Task to complete — Read the records below and copy each line that contains "Enable".
Start of Exercise materials
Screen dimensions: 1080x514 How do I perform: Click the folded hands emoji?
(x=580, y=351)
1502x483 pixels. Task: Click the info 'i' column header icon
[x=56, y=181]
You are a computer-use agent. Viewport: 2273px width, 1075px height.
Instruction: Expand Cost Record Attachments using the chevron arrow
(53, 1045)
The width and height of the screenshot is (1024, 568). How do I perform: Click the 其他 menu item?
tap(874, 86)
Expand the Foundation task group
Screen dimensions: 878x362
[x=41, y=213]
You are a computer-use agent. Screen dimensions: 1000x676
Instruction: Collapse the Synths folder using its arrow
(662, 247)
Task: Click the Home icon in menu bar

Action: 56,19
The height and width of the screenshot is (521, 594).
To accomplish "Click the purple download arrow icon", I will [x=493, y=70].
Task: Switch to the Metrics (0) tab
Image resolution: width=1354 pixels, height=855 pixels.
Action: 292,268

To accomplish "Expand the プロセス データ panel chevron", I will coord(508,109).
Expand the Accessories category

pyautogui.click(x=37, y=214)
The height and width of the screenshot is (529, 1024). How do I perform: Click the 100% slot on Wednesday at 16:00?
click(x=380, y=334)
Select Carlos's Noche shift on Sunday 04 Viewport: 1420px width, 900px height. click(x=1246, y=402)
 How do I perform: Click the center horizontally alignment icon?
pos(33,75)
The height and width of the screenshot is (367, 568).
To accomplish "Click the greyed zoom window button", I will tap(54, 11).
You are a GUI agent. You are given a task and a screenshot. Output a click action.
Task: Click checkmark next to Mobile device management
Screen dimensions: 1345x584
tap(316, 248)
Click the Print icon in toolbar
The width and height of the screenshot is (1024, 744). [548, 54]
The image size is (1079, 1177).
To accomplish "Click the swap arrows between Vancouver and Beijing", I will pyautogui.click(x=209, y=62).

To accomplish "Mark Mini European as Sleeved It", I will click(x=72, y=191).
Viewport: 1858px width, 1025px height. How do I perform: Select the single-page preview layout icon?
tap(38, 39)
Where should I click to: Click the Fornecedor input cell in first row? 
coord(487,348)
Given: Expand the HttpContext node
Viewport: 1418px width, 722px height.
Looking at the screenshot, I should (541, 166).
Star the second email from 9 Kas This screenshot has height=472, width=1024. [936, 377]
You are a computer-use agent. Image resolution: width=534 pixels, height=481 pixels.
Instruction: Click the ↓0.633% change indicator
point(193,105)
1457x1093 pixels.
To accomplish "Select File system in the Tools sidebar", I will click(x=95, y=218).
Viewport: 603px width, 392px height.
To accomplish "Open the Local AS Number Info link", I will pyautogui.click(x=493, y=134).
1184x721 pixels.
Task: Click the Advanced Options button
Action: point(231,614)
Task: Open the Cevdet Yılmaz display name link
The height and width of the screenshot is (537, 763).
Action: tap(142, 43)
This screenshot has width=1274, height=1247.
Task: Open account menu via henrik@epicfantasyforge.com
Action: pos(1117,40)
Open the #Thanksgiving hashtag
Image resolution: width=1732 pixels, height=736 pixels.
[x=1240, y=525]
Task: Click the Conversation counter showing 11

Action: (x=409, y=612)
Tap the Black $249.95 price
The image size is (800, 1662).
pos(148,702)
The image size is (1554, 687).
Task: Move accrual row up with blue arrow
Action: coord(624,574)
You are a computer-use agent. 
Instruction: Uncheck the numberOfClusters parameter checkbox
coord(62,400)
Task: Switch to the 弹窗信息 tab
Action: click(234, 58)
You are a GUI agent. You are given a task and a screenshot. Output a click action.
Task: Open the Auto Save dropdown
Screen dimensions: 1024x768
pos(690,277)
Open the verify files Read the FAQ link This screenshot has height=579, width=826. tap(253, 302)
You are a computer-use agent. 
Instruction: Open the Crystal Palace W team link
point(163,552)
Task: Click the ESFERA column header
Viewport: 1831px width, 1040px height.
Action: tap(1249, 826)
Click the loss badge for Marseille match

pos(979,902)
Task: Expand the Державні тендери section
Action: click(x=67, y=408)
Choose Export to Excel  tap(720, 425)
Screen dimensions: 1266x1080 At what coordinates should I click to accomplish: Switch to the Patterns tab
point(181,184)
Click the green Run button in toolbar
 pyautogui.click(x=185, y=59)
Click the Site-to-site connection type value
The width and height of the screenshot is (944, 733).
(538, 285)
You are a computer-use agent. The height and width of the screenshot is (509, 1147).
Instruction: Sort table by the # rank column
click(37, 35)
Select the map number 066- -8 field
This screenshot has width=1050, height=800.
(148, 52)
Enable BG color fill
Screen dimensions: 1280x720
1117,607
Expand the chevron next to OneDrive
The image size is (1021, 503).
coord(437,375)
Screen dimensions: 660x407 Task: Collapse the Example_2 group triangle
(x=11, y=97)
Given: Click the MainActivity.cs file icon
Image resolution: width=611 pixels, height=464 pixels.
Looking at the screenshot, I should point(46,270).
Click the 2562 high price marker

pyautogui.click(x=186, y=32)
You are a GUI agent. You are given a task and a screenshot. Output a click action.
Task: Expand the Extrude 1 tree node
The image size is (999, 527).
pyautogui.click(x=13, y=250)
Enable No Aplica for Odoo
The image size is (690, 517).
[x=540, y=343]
End of Exercise materials
Answer —
Enable BG color fill
Enable No Aplica for Odoo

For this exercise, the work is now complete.